Tritt ein solches uneinheitliches Befundmuster auf, gilt es wissenschaftlich ganz generell als unzulässig, die Ergebnisse einzelner Studien als empirischen Beleg heranzuziehen; denn bei der Verwendung anderer, qualitativ genauso hochwertiger Methoden würde man ja ein völlig anderes Ergebnis erhalten. In diesem Fall kann nur eine sogenannte Multiverse-Analyse weiterhelfen.
Der Clou dabei ist, dass alle methodisch denkbaren und sinnhaften Studiendesigns gleichberechtigt für die vorhandenen Daten durchgerechnet werden. Zeigen die so erhaltenen Ergebnisse eine einheitliche Tendenz, kann man einen Effekt als wissenschaftlich belegt ansehen. Ist das nicht der Fall, hat man es mit einer Fragestellung zu tun, die aufgrund ihrer Komplexität auf Basis der verwendeten Daten prinzipiell nicht empirisch beantwortet werden kann.
Die Ergebnisse streuen um einen Null-Effekt
Eine solche Multiverse-Analyse zur Fragestellung der Wirksamkeit der Corona-Maßnahmen wurde kürzlich von einem Team von Forschern der US-Universitäten Stanford und Harvard durchgeführt und in der Fachzeitschrift Science Advances publiziert. Anhand der epidemiologischen Daten aus 181 Ländern analysierten die Autoren insgesamt knapp 100.000 mögliche statistische Modelle zu den wichtigsten Indikatoren der Pandemie-Maßnahmen (wie beispielsweise Schulschließungen, Maskenpflicht, Zugang zu Tests und Impfstoffen) und der Pandemie-Verläufe (Anzahl berichteter COVID-19-Infektionen und -Todesfälle, Gesamtsterblichkeit).

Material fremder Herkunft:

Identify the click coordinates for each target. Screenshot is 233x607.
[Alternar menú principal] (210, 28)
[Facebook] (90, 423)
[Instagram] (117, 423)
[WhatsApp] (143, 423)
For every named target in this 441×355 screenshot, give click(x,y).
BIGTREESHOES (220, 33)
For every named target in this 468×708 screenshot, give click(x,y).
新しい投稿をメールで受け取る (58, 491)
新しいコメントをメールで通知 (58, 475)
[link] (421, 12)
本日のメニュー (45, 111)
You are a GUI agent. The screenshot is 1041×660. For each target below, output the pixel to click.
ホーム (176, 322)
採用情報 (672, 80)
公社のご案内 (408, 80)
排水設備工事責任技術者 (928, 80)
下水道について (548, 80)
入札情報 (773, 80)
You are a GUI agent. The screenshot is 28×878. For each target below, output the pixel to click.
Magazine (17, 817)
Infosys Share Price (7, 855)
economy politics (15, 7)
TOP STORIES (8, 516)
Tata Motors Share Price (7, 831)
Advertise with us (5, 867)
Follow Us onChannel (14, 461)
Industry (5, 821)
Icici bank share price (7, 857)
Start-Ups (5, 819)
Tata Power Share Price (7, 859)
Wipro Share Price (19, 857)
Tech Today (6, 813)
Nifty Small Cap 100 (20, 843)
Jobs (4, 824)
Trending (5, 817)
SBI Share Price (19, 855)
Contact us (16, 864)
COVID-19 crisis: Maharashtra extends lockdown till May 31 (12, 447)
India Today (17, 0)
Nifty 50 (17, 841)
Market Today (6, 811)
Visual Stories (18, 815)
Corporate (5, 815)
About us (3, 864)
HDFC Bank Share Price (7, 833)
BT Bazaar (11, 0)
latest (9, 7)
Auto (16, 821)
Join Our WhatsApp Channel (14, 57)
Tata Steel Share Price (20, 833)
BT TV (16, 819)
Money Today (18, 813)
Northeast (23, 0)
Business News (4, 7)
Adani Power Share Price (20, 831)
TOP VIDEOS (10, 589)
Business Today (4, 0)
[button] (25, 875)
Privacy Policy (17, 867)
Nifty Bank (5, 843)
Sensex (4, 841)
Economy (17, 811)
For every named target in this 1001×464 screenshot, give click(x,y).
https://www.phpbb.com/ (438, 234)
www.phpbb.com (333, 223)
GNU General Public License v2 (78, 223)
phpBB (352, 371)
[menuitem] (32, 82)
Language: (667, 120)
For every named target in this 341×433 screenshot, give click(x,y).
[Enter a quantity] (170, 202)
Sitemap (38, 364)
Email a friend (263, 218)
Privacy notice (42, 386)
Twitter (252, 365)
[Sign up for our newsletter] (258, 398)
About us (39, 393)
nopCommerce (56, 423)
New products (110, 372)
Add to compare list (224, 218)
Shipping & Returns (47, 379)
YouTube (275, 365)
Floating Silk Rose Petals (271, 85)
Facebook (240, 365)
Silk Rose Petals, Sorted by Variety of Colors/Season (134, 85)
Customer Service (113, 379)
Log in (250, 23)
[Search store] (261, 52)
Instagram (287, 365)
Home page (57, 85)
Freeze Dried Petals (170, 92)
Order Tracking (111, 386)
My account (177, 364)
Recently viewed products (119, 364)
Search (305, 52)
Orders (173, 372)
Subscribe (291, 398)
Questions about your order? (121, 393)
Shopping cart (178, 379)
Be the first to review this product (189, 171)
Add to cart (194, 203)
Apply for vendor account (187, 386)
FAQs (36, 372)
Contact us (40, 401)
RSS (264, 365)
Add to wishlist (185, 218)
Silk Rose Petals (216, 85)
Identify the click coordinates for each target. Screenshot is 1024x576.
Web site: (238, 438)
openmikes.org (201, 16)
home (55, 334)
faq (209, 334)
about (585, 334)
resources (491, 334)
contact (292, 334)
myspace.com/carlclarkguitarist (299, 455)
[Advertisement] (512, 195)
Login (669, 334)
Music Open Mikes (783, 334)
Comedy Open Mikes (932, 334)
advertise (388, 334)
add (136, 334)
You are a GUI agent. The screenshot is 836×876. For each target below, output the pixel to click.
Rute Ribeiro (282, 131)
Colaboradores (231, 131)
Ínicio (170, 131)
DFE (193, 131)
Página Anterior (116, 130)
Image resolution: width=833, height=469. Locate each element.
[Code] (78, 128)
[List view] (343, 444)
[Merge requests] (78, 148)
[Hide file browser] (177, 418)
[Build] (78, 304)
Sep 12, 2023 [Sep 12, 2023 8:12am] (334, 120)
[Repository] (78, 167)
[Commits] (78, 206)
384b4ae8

Maßnahmen wurden dabei hinsichtlich der Wirksamkeit entweder als „geeignet“ (d.h. strengere Maßnahmen hängen mit weniger Krankheiten, weniger Todesfällen usw. zusammen) oder als „ungeeignet“ (strengere Maßnahmen hängen mit mehr Krankheiten, mehr Todesfällen usw. zusammen) klassifiziert. Die Autoren betonen dabei ausdrücklich, dass „hängen zusammen“ nicht unbedingt „verursachen“ bedeutet. Das erstaunliche Ergebnis lautet zusammengefasst: Es lässt sich kein signifikantes systematisches Muster erkennen. Die mit den verschiedenen Modellen erhaltenen Ergebnisse streuen breit um einen Null-Effekt; 42% aller Modelle finden die Maßnahmen „geeignet“, 58% finden sie „ungeeignet“.
Das bedeutet: Die Multiverse-Studie setzt weiteren Debatten, um den Nutzen der staatlichen Corona-Maßnahmen ein Ende, indem sie zeigt, dass die Debatte anhand der vorhandenen Daten empirisch nicht objektiv entschieden werden kann. Wer jetzt immer noch behauptet, ein Nutzen der Maßnahmen sei durch Studien belegt, verbreitet Fehlinformation. Denn er hat offenbar willkürlich eine bestimmte Auswahl von Studien herausgepickt, deren Methodik den gewünschten Effekt ergibt, und den Rest unterschlagen (sog. „Cherry-Picking“).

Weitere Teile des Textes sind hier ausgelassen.